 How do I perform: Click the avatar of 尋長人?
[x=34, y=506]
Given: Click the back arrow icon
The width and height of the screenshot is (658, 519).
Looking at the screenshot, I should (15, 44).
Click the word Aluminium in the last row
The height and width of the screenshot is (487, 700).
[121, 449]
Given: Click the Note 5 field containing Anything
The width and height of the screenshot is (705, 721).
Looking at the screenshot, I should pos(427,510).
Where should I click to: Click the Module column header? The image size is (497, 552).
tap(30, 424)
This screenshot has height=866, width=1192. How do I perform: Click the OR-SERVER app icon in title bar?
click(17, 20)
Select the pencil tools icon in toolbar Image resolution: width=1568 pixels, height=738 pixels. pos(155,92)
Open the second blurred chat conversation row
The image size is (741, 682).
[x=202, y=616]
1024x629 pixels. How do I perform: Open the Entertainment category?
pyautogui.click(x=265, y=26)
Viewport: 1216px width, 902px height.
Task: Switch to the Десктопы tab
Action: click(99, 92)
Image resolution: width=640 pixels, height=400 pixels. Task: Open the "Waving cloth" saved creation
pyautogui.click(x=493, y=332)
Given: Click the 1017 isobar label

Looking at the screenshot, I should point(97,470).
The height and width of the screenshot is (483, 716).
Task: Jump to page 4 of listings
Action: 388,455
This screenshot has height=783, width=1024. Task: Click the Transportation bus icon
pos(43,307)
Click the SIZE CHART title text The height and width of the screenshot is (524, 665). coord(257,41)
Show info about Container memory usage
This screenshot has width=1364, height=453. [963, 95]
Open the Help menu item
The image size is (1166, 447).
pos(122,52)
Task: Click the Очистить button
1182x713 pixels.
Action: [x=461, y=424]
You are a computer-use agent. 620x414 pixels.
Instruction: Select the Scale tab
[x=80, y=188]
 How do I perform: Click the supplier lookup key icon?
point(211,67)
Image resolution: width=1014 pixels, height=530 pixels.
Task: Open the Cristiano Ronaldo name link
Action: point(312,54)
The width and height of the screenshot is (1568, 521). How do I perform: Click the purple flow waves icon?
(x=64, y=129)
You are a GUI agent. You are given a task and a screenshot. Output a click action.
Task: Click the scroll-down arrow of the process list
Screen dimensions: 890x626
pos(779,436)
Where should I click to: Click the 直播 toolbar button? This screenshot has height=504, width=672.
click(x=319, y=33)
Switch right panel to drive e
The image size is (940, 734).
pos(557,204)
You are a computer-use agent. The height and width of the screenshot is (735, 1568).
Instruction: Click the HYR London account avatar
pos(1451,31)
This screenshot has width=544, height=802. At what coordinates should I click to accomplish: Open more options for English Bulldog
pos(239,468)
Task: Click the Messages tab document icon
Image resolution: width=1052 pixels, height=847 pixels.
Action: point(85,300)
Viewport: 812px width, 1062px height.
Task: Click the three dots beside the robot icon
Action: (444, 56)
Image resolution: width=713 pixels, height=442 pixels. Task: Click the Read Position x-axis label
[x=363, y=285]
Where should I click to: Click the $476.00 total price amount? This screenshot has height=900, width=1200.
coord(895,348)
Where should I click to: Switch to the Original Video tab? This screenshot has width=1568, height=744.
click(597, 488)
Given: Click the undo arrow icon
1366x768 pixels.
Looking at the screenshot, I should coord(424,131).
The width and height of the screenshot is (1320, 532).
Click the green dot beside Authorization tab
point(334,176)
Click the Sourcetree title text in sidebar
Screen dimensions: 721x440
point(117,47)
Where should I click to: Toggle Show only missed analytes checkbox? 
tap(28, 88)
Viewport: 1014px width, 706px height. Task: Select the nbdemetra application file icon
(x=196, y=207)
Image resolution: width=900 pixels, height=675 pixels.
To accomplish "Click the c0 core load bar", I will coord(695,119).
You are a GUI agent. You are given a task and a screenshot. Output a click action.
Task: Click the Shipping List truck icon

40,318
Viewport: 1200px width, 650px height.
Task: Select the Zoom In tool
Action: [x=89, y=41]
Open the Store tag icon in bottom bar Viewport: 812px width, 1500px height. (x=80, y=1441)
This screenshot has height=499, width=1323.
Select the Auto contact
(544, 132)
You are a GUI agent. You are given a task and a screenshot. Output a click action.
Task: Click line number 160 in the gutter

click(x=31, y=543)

■ ■ ■ ■ ■

— WHAT YOU WILL DO —
Of the lines above, show those in which "arrow" appears.

— OUTPUT OF THE EXERCISE —
Given: Click the back arrow icon
Task: Click the scroll-down arrow of the process list
Given: Click the undo arrow icon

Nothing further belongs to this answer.